Following its quarterly report last month, analysts also boosted their price targets on Microsoft to as high as $36, which would take its market cap to $320 billion.
Apple is now visible in Microsoft's rearview mirror, but a decade ago the picture was far different.
Both companies were born in the 1970s at the dawn of the personal computer era. But by the late 1990s, Apple was struggling with annual losses, management turmoil and layoffs as the company worked to improve its operating system. Meanwhile, Microsoft was at the height of its dominance.
In 1997, after years of legal wrangling, Microsoft invested $150 million in Apple — which angered some of the Apple faithful, but which sent Apple shares up more than 30 percent.
At the end of 1998, Microsoft was the most valuable company in the world with a market cap of around $270 billion, according to an annual ranking compiled by the Financial Times. Apple was scarcely on the radar, valued at roughly $5 billion.

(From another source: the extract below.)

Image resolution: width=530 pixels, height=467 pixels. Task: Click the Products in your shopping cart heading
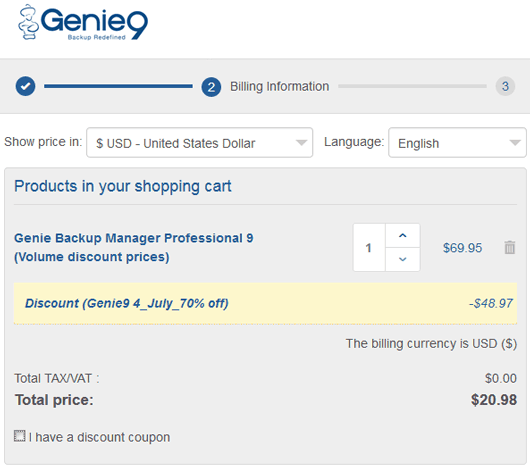pos(123,186)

But after the return of Steve Jobs, Apple's fortunes began to improve. The company branched into consumer electronics and entertainment, and the phenomenal success of the iPod, iTunes and, in the last two years, the iPhone has remade Apple into a leading light of the technology world.
Erick Maronak, chief investment officer for the Victory Large Cap Growth Fund, said he would not be surprised to see Apple's market cap approach Microsoft's in the next two years, though he also likes the software company's growth prospects.
"The biggest overriding reason why the company still has room to run is that its business is growing ... The day they introduce the tablet, that's going to drive a lot of earnings," said Maronak, whose fund owns shares in both companies.
Apple's shareholders have been handsomely rewarded over the past decade, with its stock up close to 900 percent. Over the same period, Microsoft's shares have fallen around 35 percent.
Investors and analysts repeatedly point to Apple's robust cash generation — perhaps even more than its track record for innovation — as a reason for the stock's rich valuation.
Apple's cash flow from operations was $3.1 billion in its most recent quarter, and it sits on a war chest of $34 billion in cash and marketable securities, with no debt, the equivalent of around $37 a share in cash.
Low interest rates and conservative tax decisions on offshore cash have helped to "collectively understate Apple's reported earnings power relative to its peers," according to a research note by Sanford Bernstein analyst Toni Sacconaghi.
"We believe on a cash flow basis the stock remains attractively valued and that earnings estimates are likely to continue to increase going forward," he wrote.